| Explore the material |
- A) In the Tapping Solution review, turn the paragraph beginning "Well, it's a fairly vague model" into a bulleted list that keeps its main facts.
- B) Extend the Tapping Solution review past its final line.

| Source text |

Misleading, possibly very.  The named person (David Friedman) does exist, but he’s a doctor of psychology, not psychiatry.  The level that JHU approves of him is unclear.  On his CV (PDF) he lists himself as “research associate”, “instructor”, and “faculty.”  None of these words are “professor”, which makes me think he was an adjunct and certainly didn’t have tenure.

Claim: Competing systems telling you to never think about the negative are idiotic.  True things are true (p8).  In particular The Secret is bullshit.

Seems legit.  “Make bad things approachable”  just seems like a better tactic than wishing really hard. I also enjoy watching different alt modalities fight with each other.

Claim: Meridians have been scientifically validated, they’re called Bonghan channels (p10).

False.  The official name of Bonghan channels is the primo-vascular system, and there’s minimal evidence it exists.  Given that it’s pretty hard to prove that there’s a link between them and meridians in any scientific sense.  But it’s established fact within the meridian community, so it’s at least well sourced bullshit.

 

A few more notes on The Tapping Solution.

As expected, Tapping Solution has failed the RCT test.  What about the model test?

Well, it’s a fairly vague model, and energy meridians can be used to power anything.  On the other hand it avoids my biggest complaint about heal-yourself-with-the-placebo-effect books, and also religion, certain parts of medicine, and psychology, which is that the solution to failure is often do the same thing harder.  Tapping by and large avoids that trap.  For actual physical problems you’re encouraged to see a doctor first, then tap, and if that doesn’t work see a doctor again.  If a particular tap isn’t working you’re given alternate prompts to try.  Additionally, tapping claims that often it will work so well you’ll forget you will ever upset about something, and the solution is not to hand over money to the nice man to keep the good vibes flowing, it’s to keep track of how upset you are at the beginning of the session.  That level of empiricism shouldn’t make a book stand out, but it does.  Tapping Solution, although not every book on EFT, is also pretty clear that you’re not imposing your will on the universe, you’re calming down so you can take better actions.

I don’t want to write out instructions for tapping because I believe the process of reading a book adds a lot of value over a quick run through (the same way doing yoga is better for you than waving a magic wand and becoming more flexible).  But to help you decide if even starting the book is worth your time, here are some genres of problems I think tapping is most appropriate for:

  • Somaticizations, especially back pain.

| Stored items |
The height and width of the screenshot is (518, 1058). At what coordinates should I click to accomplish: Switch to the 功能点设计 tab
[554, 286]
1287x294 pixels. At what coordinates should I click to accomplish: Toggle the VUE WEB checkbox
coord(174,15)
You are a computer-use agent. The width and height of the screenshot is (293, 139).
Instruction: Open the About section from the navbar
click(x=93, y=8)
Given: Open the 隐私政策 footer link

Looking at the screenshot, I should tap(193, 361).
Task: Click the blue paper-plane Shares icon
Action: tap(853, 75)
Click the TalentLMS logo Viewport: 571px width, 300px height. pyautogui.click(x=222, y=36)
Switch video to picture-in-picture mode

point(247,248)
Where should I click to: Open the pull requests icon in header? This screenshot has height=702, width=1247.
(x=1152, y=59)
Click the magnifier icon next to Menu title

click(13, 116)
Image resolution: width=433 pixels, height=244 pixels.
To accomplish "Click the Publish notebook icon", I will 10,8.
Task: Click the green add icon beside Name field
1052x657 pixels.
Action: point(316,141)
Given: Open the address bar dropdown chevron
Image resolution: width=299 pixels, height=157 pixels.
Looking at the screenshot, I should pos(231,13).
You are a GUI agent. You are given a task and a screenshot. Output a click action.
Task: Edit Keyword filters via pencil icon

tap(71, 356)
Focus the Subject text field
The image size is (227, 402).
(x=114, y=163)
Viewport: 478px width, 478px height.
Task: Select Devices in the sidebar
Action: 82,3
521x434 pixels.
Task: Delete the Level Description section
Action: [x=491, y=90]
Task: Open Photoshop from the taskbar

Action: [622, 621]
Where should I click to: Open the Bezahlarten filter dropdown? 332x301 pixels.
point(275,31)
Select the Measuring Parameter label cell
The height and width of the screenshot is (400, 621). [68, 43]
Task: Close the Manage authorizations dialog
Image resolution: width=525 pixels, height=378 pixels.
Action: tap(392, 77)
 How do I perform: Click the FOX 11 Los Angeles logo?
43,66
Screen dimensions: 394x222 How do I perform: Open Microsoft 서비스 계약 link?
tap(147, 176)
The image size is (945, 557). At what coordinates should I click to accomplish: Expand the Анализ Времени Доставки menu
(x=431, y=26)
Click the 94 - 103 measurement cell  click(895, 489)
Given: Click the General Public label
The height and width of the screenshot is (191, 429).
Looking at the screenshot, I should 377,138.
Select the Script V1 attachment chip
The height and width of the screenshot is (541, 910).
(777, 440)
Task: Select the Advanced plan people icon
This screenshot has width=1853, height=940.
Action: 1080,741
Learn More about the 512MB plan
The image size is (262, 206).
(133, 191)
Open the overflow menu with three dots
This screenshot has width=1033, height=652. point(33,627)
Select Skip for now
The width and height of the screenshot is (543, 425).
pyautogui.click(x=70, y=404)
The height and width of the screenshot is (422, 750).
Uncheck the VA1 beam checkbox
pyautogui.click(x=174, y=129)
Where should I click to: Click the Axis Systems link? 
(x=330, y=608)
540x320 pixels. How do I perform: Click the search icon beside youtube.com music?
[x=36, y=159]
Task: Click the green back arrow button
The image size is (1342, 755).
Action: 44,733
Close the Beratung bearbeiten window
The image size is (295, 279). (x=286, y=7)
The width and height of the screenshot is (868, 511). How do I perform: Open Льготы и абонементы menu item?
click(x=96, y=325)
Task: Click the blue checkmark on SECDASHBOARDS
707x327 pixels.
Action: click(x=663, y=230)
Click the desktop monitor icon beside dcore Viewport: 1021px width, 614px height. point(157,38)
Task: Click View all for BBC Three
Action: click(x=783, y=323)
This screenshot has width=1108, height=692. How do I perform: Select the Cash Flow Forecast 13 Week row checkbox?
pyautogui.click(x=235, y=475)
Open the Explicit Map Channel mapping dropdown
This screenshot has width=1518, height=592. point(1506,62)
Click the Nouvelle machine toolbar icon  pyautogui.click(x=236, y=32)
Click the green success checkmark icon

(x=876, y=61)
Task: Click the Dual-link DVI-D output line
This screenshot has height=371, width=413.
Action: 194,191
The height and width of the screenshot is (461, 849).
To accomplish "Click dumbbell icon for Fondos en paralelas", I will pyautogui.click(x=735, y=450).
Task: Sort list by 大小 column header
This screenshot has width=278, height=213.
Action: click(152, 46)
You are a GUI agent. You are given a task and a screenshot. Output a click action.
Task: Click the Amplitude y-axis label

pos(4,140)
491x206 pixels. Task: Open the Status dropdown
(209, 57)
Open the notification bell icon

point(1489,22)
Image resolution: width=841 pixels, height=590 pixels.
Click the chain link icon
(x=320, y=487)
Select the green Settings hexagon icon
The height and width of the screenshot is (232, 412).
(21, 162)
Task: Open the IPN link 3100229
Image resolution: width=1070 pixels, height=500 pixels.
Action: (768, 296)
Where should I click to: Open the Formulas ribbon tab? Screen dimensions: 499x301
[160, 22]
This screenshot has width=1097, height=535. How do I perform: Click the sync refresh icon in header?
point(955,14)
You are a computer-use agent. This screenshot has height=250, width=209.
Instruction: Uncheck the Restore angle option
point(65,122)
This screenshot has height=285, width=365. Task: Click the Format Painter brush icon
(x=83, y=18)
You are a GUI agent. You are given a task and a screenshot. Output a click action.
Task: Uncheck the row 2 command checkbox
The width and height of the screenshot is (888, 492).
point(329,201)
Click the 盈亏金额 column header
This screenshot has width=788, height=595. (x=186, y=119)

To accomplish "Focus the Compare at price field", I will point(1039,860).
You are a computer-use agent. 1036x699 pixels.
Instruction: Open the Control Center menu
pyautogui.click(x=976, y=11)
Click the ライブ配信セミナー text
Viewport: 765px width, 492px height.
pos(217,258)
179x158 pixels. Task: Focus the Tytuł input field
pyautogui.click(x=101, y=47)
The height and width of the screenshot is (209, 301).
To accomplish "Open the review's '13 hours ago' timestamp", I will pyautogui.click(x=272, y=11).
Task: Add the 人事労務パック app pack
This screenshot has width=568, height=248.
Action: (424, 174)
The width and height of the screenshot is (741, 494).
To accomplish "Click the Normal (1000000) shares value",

| Expected outputs |
- A)
- The model is vague, and energy meridians can be used to power anything.
- It avoids a common flaw of heal-yourself-with-the-placebo-effect books, religion, parts of medicine, and psychology: answering failure by doing the same thing harder.
- For physical problems, readers are told to see a doctor first, then tap, and see a doctor again if tapping doesn't work.
- Alternate prompts are offered when a particular tap isn't working.
- Because tapping may work so well that you forget you were upset, the remedy is to record your level of upset at the start of each session, not to pay someone to keep the good vibes going.
- That degree of empiricism shouldn't be remarkable in a book, but it is.
- The Tapping Solution, though not every EFT book, presents tapping as calming down in order to take better actions, not as imposing your will on the universe.

- B)
  • Emotions you find too overwhelming to deal with, especially anxiety.
  • Legit life problems that are just too big to deal with all at once and need to be broken into bite size pieces.

Model

Simplicity: very low.  “Magical energy currents” sounds simple in that you can explain it quickly, but it takes a very long time to explain what things it can’t do and why.

Explanation quality: poor.  Merdians can power anything.

Explicit predictions: okay. You have to make your own explicit predictions, but the book very much encourages you to do so.

Acknowledging limitations: mixed.

Relative to other heal-yourself-with-the-placebo-effect systems, The Tapping Solution is modest in its claims about what your mind can do.  It goes out of its way to establish that the mind-body connection is in fact a connection, it doesn’t mean your body is a hallucination you can will into whatever form you want.

GemasAugust2015.png
Lesbian space rocks whose bodies are solid holograms  are not representative study subjects.

And then on the next page there’s a story of how a woman cured her lung cancer with EFT.  So it’s not amazing on this axis.

Measurability: extremely good.  This is where EFT really shines.  They claim it’s such a good technique you will forget you ever had a problem, and encourage you to keep track so you won’t forget.

 

Empirics

I’m deliberately not giving a lot of details on how to do it yourself, because I think there might be value to going through the book beyond the technique.

I taught this technique to five people, one of whom had a good response to it. Counting myself, that’s 1/3 successes, which is not great. But it’s cheap enough and has high enough potential I still recommend trying it.